WORK REQUEST
Below are lines of data; restate word for word those running from the line containing "Settings (892, 1401)" to the line containing "AGB'S (35, 2496)", inclusive, and no others.

Saved entries
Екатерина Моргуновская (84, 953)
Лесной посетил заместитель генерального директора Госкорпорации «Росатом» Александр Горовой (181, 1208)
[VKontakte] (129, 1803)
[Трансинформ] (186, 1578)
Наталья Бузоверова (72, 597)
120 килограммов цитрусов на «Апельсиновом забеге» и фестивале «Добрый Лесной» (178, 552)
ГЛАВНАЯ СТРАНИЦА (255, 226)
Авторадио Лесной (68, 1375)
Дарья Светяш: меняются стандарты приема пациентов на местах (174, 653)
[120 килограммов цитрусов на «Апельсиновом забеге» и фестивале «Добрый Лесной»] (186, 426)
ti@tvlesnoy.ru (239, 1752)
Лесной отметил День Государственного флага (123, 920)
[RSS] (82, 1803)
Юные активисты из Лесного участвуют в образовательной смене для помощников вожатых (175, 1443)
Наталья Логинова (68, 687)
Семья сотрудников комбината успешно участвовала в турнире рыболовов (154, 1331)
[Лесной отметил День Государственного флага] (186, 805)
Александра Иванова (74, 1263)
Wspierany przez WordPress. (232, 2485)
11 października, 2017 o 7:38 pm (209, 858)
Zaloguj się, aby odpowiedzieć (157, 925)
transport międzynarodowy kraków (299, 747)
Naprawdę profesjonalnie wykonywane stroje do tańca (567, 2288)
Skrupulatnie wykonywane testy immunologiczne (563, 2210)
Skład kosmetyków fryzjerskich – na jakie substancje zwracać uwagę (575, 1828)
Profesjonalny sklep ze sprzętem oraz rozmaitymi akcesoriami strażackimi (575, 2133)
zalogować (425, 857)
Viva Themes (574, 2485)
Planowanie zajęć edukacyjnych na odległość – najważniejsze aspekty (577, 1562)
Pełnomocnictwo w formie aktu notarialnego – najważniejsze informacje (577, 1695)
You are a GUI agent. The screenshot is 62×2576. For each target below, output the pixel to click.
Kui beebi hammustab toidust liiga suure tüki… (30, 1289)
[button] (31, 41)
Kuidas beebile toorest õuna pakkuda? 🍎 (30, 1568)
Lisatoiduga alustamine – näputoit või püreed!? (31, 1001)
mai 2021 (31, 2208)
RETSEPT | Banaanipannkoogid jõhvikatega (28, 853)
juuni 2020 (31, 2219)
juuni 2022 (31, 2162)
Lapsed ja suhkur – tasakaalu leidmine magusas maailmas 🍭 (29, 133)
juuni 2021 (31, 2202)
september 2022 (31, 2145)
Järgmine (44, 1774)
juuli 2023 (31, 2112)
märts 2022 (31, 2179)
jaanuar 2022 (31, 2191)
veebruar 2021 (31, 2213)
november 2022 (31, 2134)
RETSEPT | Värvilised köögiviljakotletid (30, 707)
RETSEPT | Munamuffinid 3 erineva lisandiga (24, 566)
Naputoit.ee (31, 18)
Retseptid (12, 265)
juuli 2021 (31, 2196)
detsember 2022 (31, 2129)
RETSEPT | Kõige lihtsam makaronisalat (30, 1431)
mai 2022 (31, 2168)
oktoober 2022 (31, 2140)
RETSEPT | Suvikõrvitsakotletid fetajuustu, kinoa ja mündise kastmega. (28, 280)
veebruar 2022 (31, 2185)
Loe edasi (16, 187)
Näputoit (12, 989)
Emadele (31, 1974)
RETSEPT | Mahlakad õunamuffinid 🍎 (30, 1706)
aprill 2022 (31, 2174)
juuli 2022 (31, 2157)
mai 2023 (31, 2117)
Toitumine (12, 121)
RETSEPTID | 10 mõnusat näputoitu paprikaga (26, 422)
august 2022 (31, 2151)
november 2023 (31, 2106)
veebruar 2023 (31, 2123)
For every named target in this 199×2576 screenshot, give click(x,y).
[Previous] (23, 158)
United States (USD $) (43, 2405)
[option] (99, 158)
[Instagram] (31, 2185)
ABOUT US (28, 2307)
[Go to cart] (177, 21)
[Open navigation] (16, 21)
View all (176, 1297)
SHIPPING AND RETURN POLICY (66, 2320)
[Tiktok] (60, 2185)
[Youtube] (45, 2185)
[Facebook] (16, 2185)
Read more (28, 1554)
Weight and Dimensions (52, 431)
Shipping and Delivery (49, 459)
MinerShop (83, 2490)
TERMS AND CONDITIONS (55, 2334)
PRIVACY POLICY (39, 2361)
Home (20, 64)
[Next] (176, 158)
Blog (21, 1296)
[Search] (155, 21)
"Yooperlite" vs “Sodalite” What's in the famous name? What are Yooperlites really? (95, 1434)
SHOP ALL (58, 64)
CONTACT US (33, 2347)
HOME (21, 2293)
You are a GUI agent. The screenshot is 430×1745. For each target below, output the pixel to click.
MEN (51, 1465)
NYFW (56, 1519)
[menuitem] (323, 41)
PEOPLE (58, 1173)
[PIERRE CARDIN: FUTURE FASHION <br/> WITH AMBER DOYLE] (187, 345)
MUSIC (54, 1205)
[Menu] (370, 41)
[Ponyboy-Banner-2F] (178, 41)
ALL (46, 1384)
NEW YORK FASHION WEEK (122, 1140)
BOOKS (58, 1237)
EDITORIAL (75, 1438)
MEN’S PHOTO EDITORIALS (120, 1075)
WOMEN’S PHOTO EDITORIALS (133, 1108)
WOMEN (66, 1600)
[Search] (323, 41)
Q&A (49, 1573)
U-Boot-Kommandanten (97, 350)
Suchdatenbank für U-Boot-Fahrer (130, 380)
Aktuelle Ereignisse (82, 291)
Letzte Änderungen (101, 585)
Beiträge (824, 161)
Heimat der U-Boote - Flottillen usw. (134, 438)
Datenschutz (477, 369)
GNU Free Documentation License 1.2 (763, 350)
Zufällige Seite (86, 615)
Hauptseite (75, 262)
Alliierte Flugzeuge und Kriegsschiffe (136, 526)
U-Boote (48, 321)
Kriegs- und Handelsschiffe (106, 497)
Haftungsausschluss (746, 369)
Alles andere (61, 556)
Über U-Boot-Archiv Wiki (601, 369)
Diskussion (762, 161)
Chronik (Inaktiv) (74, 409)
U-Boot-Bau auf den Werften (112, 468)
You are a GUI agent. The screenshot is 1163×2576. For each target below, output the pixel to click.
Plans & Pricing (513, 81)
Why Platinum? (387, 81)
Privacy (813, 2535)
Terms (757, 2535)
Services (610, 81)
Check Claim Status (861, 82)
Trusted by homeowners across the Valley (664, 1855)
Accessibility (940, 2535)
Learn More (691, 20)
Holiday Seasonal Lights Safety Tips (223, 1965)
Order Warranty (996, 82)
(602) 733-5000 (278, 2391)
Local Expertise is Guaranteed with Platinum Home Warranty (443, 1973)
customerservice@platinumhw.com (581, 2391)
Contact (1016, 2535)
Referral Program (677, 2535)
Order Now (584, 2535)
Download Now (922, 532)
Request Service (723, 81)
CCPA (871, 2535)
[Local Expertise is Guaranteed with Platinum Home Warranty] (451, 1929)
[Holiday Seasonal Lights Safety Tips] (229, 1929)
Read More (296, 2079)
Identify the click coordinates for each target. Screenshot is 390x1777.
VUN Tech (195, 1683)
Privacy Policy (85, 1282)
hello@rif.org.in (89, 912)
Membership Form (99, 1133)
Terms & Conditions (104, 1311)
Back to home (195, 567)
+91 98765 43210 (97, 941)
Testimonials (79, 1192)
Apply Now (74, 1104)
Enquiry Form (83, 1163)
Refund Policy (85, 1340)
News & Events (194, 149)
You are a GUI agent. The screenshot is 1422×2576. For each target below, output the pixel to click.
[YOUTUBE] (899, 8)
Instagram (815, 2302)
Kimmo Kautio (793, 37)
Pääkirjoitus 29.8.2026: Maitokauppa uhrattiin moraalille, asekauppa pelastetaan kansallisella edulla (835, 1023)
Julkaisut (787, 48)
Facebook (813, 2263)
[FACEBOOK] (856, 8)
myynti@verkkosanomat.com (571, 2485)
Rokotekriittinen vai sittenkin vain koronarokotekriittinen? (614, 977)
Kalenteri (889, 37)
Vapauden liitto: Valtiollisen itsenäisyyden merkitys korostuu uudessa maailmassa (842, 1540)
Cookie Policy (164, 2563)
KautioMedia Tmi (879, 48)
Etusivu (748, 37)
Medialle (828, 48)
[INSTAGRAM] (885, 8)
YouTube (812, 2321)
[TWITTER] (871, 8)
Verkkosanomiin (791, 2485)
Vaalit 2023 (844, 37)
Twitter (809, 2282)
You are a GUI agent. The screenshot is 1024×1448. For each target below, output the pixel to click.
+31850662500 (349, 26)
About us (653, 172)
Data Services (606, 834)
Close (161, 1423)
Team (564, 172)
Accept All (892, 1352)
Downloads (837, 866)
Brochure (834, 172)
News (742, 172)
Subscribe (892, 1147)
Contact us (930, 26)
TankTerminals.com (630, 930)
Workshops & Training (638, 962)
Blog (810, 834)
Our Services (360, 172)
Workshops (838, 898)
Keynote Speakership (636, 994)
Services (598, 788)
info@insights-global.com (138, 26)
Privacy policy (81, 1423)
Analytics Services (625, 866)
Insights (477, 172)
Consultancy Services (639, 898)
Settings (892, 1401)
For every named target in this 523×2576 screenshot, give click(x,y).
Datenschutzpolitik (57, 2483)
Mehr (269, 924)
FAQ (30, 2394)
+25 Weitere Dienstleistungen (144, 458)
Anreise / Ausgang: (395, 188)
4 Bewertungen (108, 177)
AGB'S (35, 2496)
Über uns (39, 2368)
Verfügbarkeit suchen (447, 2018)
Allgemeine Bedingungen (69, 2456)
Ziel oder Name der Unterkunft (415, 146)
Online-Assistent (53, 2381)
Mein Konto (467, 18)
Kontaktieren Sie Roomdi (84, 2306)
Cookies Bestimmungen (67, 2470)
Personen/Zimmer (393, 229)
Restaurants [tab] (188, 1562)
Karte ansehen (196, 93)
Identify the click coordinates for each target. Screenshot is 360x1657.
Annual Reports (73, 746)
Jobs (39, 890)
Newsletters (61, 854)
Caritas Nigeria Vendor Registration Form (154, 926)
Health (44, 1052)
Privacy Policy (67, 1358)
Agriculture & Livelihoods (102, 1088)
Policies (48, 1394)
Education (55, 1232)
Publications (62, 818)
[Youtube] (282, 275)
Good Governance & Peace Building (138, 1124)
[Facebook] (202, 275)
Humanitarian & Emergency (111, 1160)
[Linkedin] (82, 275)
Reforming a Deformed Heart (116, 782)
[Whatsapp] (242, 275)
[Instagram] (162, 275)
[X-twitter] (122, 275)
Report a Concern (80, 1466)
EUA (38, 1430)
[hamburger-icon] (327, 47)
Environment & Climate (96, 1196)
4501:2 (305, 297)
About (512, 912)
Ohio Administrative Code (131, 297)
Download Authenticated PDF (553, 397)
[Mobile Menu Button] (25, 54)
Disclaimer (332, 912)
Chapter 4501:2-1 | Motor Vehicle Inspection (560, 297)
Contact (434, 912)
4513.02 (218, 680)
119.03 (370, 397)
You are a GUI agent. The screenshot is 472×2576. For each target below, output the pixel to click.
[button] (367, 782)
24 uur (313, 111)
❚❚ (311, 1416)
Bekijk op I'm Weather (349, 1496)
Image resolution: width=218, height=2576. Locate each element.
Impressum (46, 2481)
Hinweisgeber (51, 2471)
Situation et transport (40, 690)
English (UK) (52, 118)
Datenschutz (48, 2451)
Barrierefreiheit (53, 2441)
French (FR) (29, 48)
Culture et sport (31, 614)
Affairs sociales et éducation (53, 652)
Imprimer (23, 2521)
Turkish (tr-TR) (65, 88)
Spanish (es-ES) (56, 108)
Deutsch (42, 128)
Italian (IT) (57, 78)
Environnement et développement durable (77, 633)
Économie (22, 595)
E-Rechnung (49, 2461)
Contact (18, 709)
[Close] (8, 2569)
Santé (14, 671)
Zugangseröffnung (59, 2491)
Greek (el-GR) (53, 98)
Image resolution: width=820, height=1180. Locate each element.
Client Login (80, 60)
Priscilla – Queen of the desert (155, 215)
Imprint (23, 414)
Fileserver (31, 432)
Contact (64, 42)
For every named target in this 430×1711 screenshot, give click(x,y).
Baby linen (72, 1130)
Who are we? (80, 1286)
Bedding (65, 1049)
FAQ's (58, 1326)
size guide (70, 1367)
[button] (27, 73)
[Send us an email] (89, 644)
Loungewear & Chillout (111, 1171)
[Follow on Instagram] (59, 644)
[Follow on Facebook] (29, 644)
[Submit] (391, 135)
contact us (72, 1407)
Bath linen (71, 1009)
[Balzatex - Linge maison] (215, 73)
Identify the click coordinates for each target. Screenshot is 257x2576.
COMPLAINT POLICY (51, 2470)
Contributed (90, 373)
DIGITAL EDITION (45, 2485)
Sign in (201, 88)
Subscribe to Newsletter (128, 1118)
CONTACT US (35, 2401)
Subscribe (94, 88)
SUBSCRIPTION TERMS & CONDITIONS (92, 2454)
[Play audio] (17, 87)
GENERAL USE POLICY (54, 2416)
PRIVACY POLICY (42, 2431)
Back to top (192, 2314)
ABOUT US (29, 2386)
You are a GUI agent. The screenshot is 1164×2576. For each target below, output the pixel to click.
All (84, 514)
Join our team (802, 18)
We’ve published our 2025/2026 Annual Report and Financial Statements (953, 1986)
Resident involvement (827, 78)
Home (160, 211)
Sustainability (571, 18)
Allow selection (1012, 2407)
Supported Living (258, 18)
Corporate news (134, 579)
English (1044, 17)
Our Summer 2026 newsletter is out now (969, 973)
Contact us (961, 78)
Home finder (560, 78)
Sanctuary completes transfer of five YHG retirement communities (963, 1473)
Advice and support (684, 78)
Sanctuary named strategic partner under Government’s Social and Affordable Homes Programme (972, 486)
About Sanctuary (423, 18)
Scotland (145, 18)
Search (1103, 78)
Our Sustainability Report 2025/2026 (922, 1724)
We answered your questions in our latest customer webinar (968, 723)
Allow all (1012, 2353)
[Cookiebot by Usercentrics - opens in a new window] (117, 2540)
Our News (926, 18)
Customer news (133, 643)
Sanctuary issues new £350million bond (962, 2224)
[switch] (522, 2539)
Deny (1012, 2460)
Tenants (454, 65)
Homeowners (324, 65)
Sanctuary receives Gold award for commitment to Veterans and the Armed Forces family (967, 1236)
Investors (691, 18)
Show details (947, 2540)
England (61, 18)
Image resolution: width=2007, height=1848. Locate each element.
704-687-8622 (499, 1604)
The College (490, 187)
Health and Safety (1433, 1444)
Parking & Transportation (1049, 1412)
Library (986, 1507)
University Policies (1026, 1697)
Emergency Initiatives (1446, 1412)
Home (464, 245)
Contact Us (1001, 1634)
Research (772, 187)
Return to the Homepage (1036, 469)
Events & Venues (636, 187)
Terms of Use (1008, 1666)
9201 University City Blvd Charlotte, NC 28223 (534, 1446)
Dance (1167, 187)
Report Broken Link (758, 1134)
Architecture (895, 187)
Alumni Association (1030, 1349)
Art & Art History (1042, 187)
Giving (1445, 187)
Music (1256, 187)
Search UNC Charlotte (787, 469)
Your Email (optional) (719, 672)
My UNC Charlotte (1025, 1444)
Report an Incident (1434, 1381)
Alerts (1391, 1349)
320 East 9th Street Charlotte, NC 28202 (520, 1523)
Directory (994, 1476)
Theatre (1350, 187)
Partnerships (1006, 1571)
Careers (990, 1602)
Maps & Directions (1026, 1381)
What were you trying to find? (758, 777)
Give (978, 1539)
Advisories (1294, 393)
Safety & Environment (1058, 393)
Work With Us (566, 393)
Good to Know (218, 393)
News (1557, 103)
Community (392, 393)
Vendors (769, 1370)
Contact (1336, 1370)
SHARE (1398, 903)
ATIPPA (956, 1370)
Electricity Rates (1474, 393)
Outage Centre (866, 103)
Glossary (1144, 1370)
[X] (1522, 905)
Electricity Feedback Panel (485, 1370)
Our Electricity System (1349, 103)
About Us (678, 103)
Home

YOUR SOLUTION
Settings (892, 1401)
For every named target in this 523×2576 screenshot, give click(x,y).
Datenschutzpolitik (57, 2483)
Mehr (269, 924)
FAQ (30, 2394)
+25 Weitere Dienstleistungen (144, 458)
Anreise / Ausgang: (395, 188)
4 Bewertungen (108, 177)
AGB'S (35, 2496)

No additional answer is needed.